In his New York Times Opinion piece, The Boehner Bunglers, Paul Krugman discusses the extremism of the Republican Party and their responsibility for the government shutdown. It's mainly pretty common observations, though I like the way some of them are strung together -- mainly, I'm posting about this article because Krugman references one of my favorite cognitive biases:
Conservative leaders are indeed ideologically extreme, but they’re also deeply incompetent. So much so, in fact, that the Dunning-Kruger effect — the truly incompetent can’t even recognize their own incompetence — reigns supreme.

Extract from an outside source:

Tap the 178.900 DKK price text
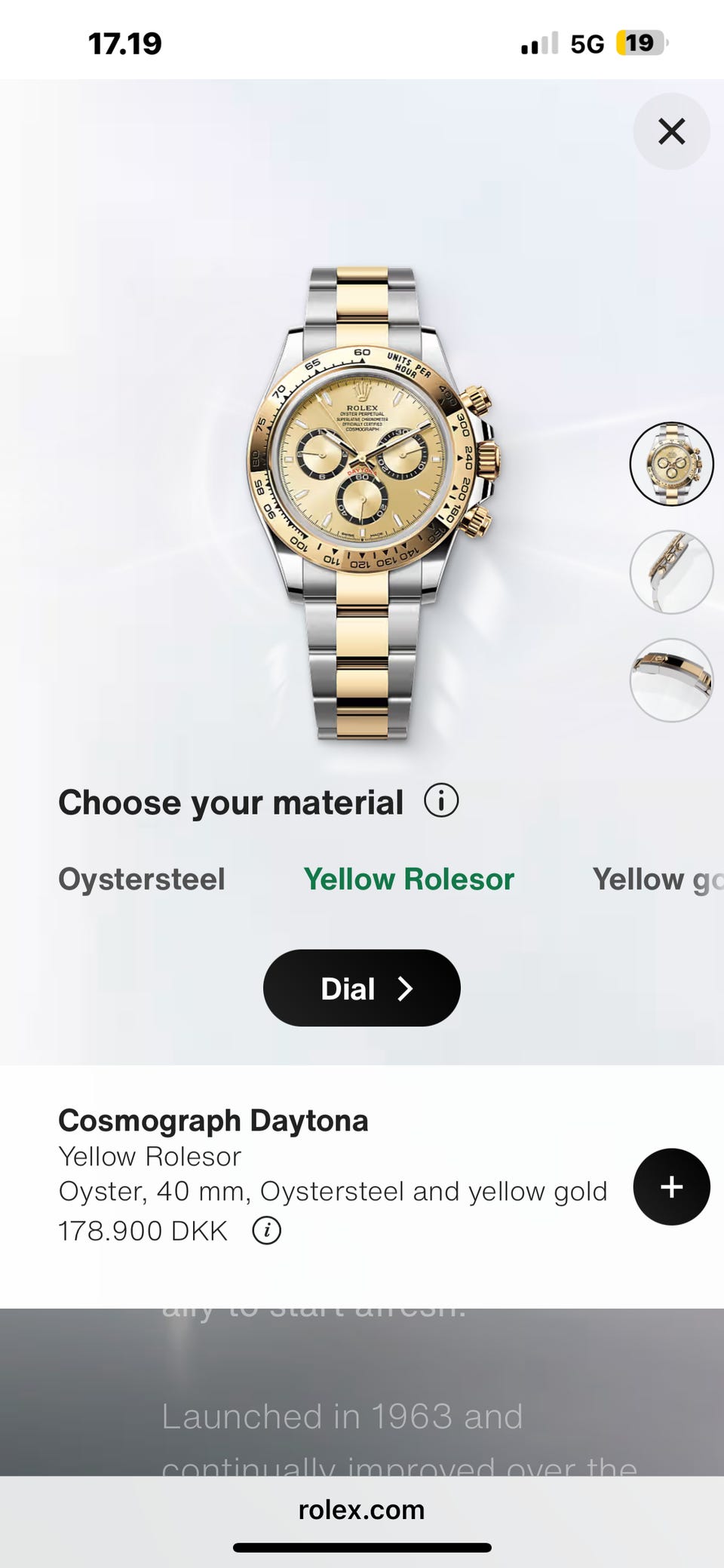724x1568 pixels. [x=143, y=1231]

To see what I’m talking about, consider the report in Sunday’s Times about the origins of the current crisis. Early this year, it turns out, some of the usual suspects — the Koch brothers, the political arm of the Heritage Foundation and others — plotted strategy in the wake of Republican electoral defeat. Did they talk about rethinking ideas that voters had soundly rejected? No, they talked extortion, insisting that the threat of a shutdown would induce President Obama to abandon health reform.
For some reason, Krugman links to a Psychology Today article about the Dunning-Kruger Effect, rather than the Wikipedia page, linked here. Maybe the NYT are one of those pretentious organizations that thinks Wikipedia is an inherently undignified and inadequate source of casual information.